Penulis: Tio Furqan Pratama
TVRINews, Pasaman
Satuan Reserse Kriminal (Sat Reskrim) Polres Pasaman bersama BKSDA Resor Pasaman berhasil menggagalkan upaya penyelundupan satu ekor satwa langka dilindungi jenis Tapir (Tapirus indicus).
Dalam operasi tersebut, petugas mengamankan dua orang terduga pelaku berinisial RH dan A pada Kamis, 26 Februari 2026 dini hari.
Kapolres Pasaman, AKBP Muhammad Agus Hidayat, mengatakan bahwa penangkapan ini berawal dari laporan masyarakat mengenai adanya transaksi jual beli satwa liar di daerah Sungai Belut, Nagari Muara Tais, Kecamatan Mapat Tunggul, Kabupaten Pasaman.
Menindaklanjuti informasi tersebut, tim gabungan melakukan pengintaian terhadap satu unit mobil pikap Isuzu Traga putih yang dicurigai. Petugas menunggu hingga satwa tersebut dipastikan telah dinaikkan ke atas kendaraan.
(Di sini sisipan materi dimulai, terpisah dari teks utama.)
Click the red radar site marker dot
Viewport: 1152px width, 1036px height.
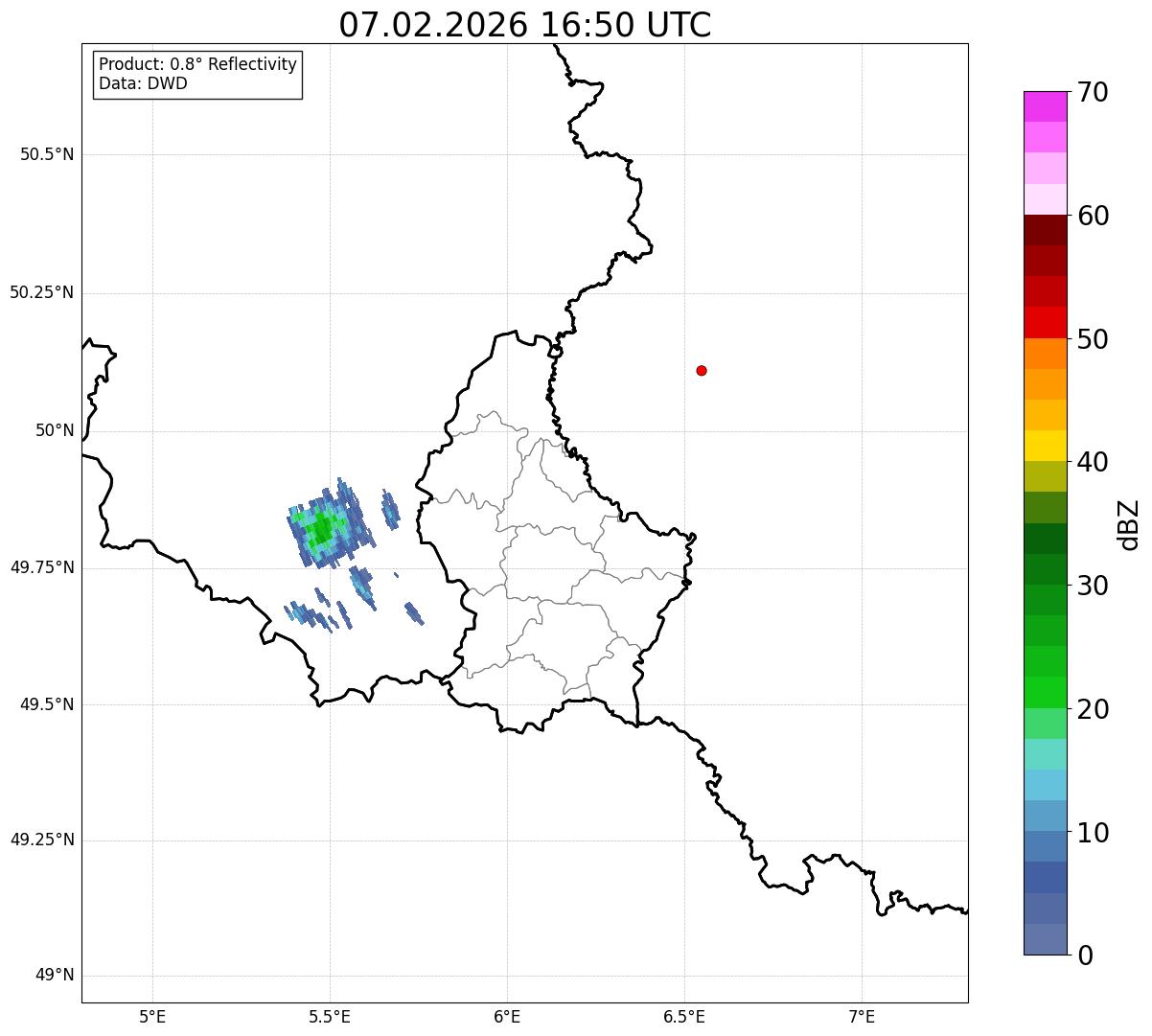pos(702,370)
"Sekitar pukul 03.00 WIB, tim melihat mobil yang dicurigai bergerak meninggalkan lokasi. Setengah jam kemudian, petugas melakukan pencegatan dan menemukan satu ekor Tapir di dalam bak mobil tersebut," ujar AKBP Muhammad Agus Hidayat dalam keterangannya, Jumat, 27 Februari 2026.
Saat ini, kedua pelaku beserta sejumlah barang bukti telah diamankan di Mapolres Pasaman untuk proses hukum lebih lanjut. Adapun rincian barang bukti yang disita petugas meliputi 1 Unit Mobil Isuzu Traga Pick Up putih (BA 8108 CAA), 1 ekor Tapir (Tapirus indicus) jantan dewasa dengan corak hitam-putih serta satu lembar STNK dan satu unit ponsel merk Oppo A77.
Kedua pelaku diduga kuat melanggar ketentuan pidana terkait peredaran satwa liar yang dilindungi.
"Para pelaku dijerat dengan Pasal 21 ayat (2) huruf a dan Pasal 40A ayat (1) huruf d UU No. 32 Tahun 2024 tentang Perubahan atas UU No. 5 Tahun 1990 tentang Konservasi Sumber Daya Alam Hayati dan Ekosistemnya," tegas Kapolres.
Upaya penggagalan ini merupakan komitmen kepolisian dalam menjaga kelestarian ekosistem dan melindungi satwa endemik yang kian terancam punah dari praktik perdagangan ilegal.